The story of our role in Afghanistan has taken on a new meaning, as we listened to military brass and government officials try to deny what they know is going on in that country.
What are we fighting for? If we can't do better than this than I think it's time we pulled out and will start pushing for that objective. That is my Afghan mission.
Our soldiers deserve better and the people of Afghanistan deserve better. As former Afghan member of Parliament and human rights activist Malalai Joya stated, we will not be forgiven by history, and this is how we risk being defined; as war criminals.
So, what kind of people are we?
By Thomas Walkom National Affairs Columnist
Toronto Star
November 28, 2009
The Afghan prisoner scandal is not just about politics. It is not just about the infuriating tendency of Canadian governments – and particularly Prime Minister Stephen Harper's government – to withhold politically harmful information. Nor it is just about the blatant misuse of national security laws to protect federal bureaucrats and their political masters from embarrassment.
The Afghan prisoner scandal encompasses all of these. But at bottom it is about who Canadians are. Are we the kind of people who don't care when people are tortured? Or are we the kind of people who do?
If we don't care about torture, then we should have no trouble agreeing with the Conservative government and its bureaucratic establishment. Their approach toward the parliamentary committee looking into this matter follows three somewhat contradictory lines.

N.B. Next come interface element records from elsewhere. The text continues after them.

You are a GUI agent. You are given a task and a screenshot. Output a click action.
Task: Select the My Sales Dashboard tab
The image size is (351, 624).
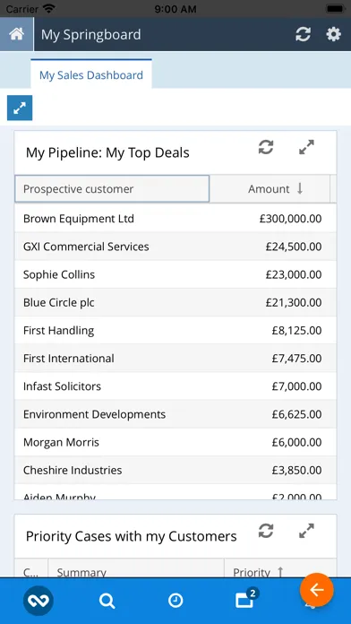pyautogui.click(x=91, y=74)
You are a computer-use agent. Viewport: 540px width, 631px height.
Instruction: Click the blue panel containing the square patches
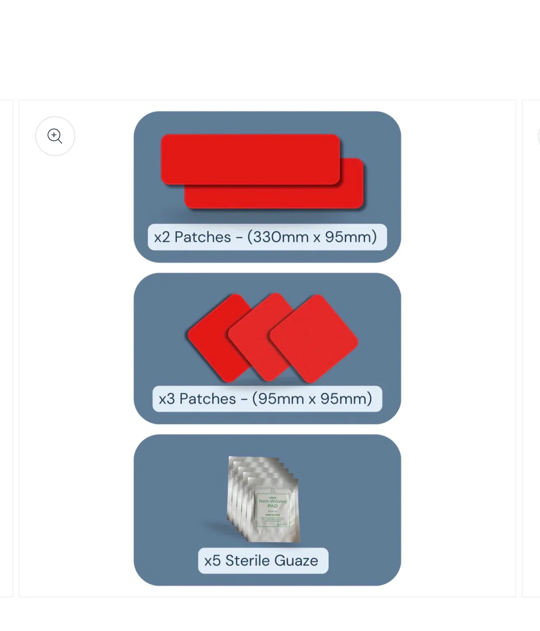[267, 348]
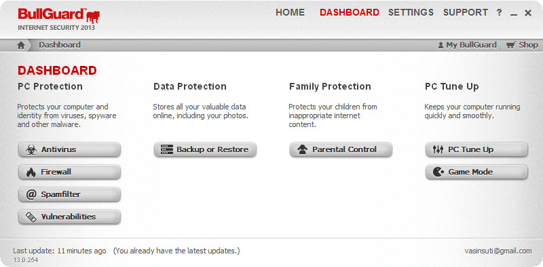543x267 pixels.
Task: Click the shopping cart Shop icon
Action: click(x=511, y=45)
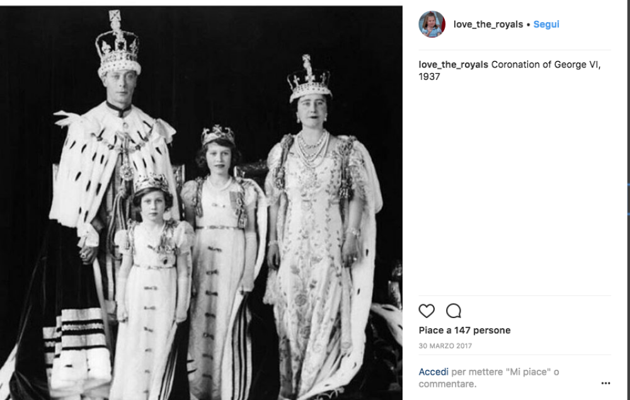630x400 pixels.
Task: Open love_the_royals username in post header
Action: (x=488, y=24)
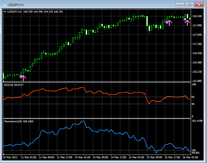Click the 116.230 price level on scale

tap(197, 72)
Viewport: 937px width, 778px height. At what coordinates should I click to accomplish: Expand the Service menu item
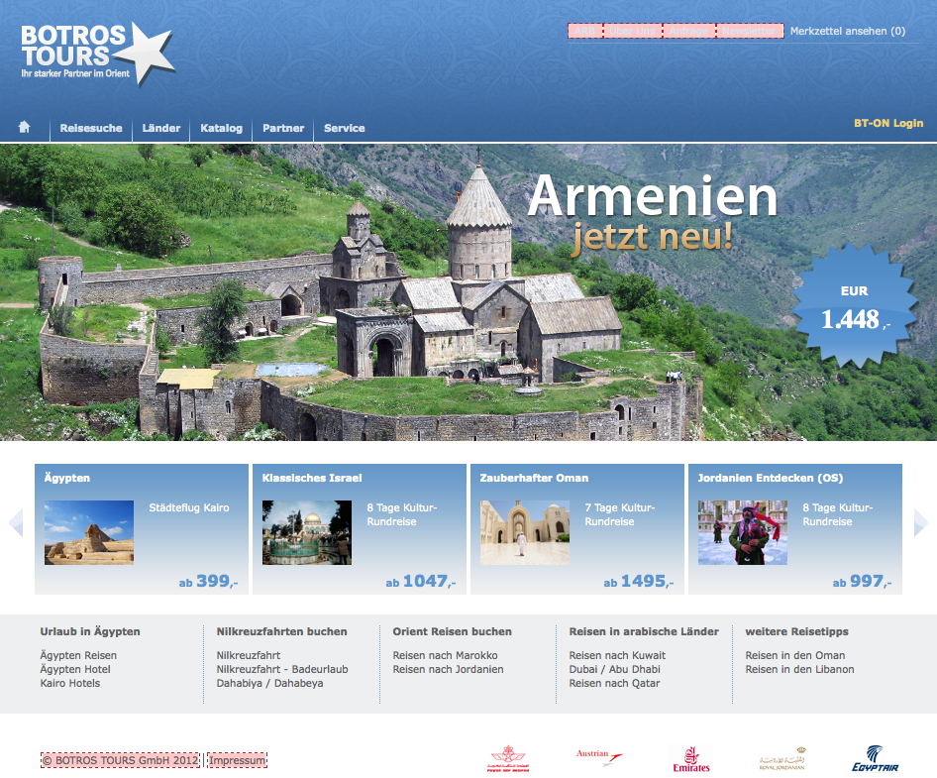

First, they say that the government acted when it saw evidence that prisoners who had been captured by Canadian soldiers were being tortured in Afghan prisons.
Second, they say there was no evidence of anyone being tortured in Afghan prisons.
Third, they suggest that anyone detained by Canadian troops is almost certainly a Taliban killer who doesn't deserve the benefit of the doubt. (Call this the scumbag argument.)
All government and military witnesses called to rebut the testimony of foreign service officer Richard Colvin, the diplomat who said his warnings of torture back in 2006 and 2007 were systematically ignored by Ottawa, have used one or more of these three lines of defence.
On Thursday, David Mulroney – at the time the senior civil servant in charge of the Afghan file – used the first two arguments (there was no evidence but we acted anyway).
On Wednesday, former chief of defence staff Rick Hillier emphasized the scumbag argument.
"We detained, under violent actions, people trying to kill our sons and daughters," he told the Commons special committee.
Added into the mix is a concerted and calculated attack by government figures on the credibility of whistleblower Colvin, now a senior Canadian intelligence official at Canada's embassy in Washington – an attack that implies he is a dupe, a naïf or worse.
At the committee, Hillier described as "ludicrous" Colvin's statement that all prisoners handed over to the Afghans by Canadian forces were likely to be tortured. "I have no idea what is motivating him (Colvin)," Conservative Senator Pam Wallin said this week on CBC Radio.
Defence Minister Peter MacKay makes the bizarre argument that unless Colvin had personally witnessed torture his claims should be discounted, dismissing the diplomat's concerns as "nothing short of hearsay, second- or third-hand information, or that which came directly from the Taliban."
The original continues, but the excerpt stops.